While I think the percentage that the authors say come to a church for the first time due to a direct invitation is low (I think the number is well over 50%), even if you go with the 47%, that’s a big number. A number that liberal religious folk need to pay attention to.

So in your scramble to build better church websites that are inviting to newcomers, maybe you should take a different look at what really draws people in. How about inviting your next-door neighbor to come to church with you? How about having a ‘Family and Friends Day’ to introduce those people closest to you to a place that means something to you?

If 47% of people walk through the church-house door for the first time because of an invitation and only 6% come because of advertising (and yes, I’m including websites in advertising)–where should you put your time and attention?

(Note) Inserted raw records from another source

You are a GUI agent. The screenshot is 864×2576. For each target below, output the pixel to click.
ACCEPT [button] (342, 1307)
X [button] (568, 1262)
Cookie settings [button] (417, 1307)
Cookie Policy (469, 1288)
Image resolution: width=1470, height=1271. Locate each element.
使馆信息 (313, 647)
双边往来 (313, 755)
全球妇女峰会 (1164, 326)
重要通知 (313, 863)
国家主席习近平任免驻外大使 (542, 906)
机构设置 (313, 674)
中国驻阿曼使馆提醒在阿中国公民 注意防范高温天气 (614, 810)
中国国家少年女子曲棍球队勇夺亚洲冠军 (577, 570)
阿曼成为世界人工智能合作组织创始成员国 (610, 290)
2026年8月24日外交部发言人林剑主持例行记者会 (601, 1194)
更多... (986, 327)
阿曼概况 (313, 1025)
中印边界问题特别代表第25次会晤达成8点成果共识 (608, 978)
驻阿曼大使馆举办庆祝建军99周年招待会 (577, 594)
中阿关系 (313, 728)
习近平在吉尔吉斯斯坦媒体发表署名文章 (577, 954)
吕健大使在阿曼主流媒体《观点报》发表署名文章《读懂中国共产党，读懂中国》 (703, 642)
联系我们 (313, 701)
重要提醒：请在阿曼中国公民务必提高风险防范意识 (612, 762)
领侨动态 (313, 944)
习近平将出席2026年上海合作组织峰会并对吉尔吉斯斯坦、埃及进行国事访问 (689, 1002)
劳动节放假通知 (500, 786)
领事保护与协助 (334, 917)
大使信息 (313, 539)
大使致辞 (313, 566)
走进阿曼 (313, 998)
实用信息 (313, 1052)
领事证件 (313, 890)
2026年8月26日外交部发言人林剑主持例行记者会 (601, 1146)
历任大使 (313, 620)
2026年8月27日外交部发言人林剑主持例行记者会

3 thoughts on “Does Your Church Have A ‘Family and Friends Day’?

  1. It’s funny you posted this just now. I’ve just recently made the suggestion at church that we should have regular services planned for newcomers, days when we plan services which will be particularly welcoming to non-members. I think that’ll happen, but not right away. In the meantime, I’m doing a guest sermon this Sunday and I’ve:

    Posted it on Facebook, and invited my local Facebook friends to the sermon.
    Posted it on my employer’s fairly large classified ads listserv.
    Put it up on the local news blog where I’m one of a couple dozen active commenters.

    We’ve started recently tracking where we get visitors from on the little cards we ask them to fill out. I’m really anxious to see how it goes. And yet…

    …this is so easy to do at a virtual remove. It’s different from face-to-face invitations.

  2. Your post hits home. The first time I saw my former graduate school on facebook I chuckled. I’m sure the admissions director visits people and has that face to face conversation(all with good intentions, as well.) I am still left wondering how much of the human connection are people losing? The facts you post do not surprise me. Technology certainly has it’s advantages but it has disadvantages as well. I never had a “Friends and family” day during worship but most of the activities I participated in were open to friends and family.

    This is certainly part of a bigger conversation regarding how churches will survive during a time when numbers are down.

  3. The results of my self-promotion: I think two or three additional people attended. That seems awfully small for a relatively large effort.

    Friends and Family Day is a lot more personal, and I think it would do better, but I was already surprised how difficult it was to invite people impersonally. (I’m not shy.) To invite people on a “family and friends” basis would be, I think, harder, but I’m ready to try if the rest of the congregation is.